Banda formada em 1969 sem grandes pretensões na cidade de São Paulo. Permaneceu alguns anos com atividades mais introspectivas até que, em 1973, decidiu gravar seu primeiro, que foi lançado no ano seguinte. Formado pelo, hoje, famoso Guilherme Arantes (teclados e vocal), Egydio Conde (guitarra solo e vocais), Diógenes Burani (percussão e vocais), Gerson Tatini (contra-baixo e vocais) e Cláudio Lucci (violões, violoncelo, guitarra e vocal). A música do grupo hoje é considerada rock progressivo. Mas será que sempre foi assim?

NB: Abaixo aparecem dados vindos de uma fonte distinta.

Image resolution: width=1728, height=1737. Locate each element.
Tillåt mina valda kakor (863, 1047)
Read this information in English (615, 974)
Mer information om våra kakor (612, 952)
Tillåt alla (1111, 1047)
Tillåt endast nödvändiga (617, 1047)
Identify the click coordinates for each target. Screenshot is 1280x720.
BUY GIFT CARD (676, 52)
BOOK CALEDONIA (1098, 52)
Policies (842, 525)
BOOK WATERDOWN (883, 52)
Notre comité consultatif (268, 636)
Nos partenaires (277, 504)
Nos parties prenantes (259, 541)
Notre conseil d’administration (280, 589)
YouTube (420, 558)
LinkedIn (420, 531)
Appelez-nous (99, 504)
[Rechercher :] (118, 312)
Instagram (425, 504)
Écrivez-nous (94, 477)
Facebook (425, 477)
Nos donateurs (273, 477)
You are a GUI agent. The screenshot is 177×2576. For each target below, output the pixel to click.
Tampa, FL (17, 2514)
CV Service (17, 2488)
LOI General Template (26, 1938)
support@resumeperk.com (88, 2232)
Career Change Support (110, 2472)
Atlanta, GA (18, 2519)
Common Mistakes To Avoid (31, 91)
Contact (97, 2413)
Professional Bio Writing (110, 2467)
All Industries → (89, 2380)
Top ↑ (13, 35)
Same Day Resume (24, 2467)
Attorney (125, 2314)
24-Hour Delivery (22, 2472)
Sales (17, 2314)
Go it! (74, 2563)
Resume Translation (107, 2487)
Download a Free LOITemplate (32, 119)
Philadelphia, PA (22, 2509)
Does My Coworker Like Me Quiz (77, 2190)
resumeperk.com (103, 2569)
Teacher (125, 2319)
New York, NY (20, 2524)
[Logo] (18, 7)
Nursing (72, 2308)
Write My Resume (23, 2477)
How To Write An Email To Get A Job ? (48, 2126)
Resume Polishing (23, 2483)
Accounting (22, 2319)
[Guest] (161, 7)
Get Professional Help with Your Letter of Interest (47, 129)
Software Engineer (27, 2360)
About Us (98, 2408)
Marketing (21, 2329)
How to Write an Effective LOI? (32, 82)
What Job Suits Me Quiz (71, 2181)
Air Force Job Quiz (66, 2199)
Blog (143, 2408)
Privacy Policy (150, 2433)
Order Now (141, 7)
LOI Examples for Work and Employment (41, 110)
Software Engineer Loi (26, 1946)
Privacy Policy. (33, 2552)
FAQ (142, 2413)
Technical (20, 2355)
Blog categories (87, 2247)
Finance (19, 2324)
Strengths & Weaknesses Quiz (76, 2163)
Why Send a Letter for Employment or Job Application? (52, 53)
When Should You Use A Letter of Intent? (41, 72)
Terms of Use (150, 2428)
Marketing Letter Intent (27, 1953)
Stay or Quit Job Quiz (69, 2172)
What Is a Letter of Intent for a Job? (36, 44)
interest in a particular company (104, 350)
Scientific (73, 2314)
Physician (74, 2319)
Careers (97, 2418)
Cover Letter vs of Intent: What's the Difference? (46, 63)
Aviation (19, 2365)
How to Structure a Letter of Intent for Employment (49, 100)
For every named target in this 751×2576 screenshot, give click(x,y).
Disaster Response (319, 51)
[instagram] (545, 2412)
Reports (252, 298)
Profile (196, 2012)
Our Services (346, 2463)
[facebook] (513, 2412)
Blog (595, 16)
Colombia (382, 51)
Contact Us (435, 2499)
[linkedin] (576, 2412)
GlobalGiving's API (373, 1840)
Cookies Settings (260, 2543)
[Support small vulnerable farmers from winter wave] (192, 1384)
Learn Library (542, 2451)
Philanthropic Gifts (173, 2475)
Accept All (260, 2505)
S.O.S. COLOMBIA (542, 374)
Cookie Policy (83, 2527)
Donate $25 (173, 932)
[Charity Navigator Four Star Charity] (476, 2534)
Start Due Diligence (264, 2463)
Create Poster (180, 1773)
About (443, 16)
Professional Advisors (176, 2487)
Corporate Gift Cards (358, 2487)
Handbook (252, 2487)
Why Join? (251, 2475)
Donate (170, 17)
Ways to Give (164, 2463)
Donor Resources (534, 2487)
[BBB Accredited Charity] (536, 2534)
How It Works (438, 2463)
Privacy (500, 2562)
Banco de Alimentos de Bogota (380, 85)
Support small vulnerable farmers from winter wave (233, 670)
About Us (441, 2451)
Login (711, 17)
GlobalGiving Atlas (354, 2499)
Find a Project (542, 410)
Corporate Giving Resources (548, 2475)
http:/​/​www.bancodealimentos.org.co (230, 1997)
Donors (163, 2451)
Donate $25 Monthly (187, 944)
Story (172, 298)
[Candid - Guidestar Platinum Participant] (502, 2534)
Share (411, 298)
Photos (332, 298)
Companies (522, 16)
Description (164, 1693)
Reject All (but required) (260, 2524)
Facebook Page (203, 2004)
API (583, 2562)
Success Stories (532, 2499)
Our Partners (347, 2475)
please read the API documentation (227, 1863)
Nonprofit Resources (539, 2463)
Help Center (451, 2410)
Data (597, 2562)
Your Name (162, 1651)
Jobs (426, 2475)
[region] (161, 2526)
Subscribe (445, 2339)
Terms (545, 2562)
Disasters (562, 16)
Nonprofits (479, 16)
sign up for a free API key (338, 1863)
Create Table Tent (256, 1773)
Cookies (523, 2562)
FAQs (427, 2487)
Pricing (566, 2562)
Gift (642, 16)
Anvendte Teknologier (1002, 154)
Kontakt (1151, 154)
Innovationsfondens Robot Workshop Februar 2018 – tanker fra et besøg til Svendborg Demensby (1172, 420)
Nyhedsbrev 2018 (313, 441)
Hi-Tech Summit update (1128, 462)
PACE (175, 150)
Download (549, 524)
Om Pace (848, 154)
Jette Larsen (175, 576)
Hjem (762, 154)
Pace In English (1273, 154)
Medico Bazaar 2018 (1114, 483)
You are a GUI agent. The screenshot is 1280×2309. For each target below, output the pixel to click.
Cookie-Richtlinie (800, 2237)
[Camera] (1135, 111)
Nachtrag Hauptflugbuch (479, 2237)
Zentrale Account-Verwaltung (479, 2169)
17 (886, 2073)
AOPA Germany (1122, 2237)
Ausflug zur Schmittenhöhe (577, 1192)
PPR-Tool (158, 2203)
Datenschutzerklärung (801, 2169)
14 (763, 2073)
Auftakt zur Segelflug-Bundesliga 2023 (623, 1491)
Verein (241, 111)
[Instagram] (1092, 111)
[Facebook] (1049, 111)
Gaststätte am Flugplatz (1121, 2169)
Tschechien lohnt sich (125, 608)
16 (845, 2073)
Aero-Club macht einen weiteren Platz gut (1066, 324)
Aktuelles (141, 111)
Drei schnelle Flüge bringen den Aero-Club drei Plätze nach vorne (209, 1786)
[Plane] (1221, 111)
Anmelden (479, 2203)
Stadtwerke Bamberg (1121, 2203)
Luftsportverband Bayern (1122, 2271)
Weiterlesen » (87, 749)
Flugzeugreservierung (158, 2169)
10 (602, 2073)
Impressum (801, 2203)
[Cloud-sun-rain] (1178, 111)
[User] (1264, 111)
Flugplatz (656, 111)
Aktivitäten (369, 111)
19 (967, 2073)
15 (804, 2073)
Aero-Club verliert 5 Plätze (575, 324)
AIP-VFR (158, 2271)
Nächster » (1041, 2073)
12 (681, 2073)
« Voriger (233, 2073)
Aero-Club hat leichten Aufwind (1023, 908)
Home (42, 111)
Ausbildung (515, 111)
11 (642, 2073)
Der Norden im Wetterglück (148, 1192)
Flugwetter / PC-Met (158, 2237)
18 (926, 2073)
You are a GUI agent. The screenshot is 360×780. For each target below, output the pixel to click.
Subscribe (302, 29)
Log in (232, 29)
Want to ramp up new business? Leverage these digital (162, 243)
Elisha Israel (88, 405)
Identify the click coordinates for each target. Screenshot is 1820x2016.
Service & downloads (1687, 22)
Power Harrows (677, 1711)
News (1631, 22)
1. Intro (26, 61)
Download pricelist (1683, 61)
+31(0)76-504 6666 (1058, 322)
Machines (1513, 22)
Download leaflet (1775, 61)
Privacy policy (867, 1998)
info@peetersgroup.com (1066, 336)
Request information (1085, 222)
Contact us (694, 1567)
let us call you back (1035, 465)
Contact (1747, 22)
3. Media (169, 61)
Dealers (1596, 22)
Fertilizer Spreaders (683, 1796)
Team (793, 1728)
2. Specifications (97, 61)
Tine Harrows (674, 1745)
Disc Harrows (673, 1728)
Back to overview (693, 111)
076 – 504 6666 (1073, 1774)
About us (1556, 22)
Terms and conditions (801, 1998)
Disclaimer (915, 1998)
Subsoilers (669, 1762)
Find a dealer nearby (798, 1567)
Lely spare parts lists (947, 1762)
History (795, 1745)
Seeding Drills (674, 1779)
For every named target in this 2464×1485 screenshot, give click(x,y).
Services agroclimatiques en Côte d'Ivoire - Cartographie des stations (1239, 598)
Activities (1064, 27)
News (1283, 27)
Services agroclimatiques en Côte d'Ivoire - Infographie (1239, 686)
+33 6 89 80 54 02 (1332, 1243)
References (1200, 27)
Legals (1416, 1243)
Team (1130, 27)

O disco, que leva o nome da banda, foi lançado em 1974, quando teve razoável repercussão. No entanto, só em 2002, veio a ser remasterizado e relançado, sendo que, apenas em 2010 tornou-se cult tanto para a crítica quanto para os fãs. Musicalmente pode-se dizer que o trabalho é uma pequena obra-prima elaborada com conhecimento musical e feita com muito carinho. Liderados pelo cantor e compositor Guilherme Arantes, o grupo produziu canções que poderiam ter se tornado clássicos mundiais se o disco tivesse sido lançado na América do Norte ou Europa. Produzido pelos músicos, sob a direção do próprio Guilherme, o disco tem muitas demonstrações de senso harmônico, técnico e de medida. As composições são variadas e cheias de climas, mas nada espalhafatoso. As músicas têm cara própria e fogem à tradição da época, visto que são curtas. A mais extensa tem apenas 6 minutos de duração. E isto talvez se deva mais ao senso estético do artista brasileiro (no geral), do que às influências individuais destes músicos (no particular).

Hoje o grupo é considerado um dos precursores do rock progressivo no país e, de fato, estava alinhado às tendências de seu tempo. Todavia, não tenho confirmação de que sempre foi assim. Ou seja, se quando fez o disco, tinha consciência dessa classificação / situação. Provavelmente, naquele ano (1974), não chamássemos o tipo de música aqui contida, de “rock“, muito menos, “progressivo“. Talvez, tenha sido imediatamente rotulado de mais um “grupo de MPB”. No entanto, é inegável que o seu surgimento se confunde com a chegada do referido estilo ao país.

Destaque absoluto para as letras, que parecem misturar a lucidez de Guilherme com a visão poética de Zé Ramalho, Belchior, Chico Buarque e – porque não dizer – Cartola, para formar uma espécie de literatura audiovisual. Não vou analisar o mérito nem o método das composições, pois me encanta mais o jeito como as palavras se encaixam nas notas para criar melodias do que a forma como as notas se juntam à matemática para criar estruturas. Nesse sentido, as que mais me tocaram são 3) Verde Vertente,  6) Não Reclamo da Chuva, 8) Sobe e Turba.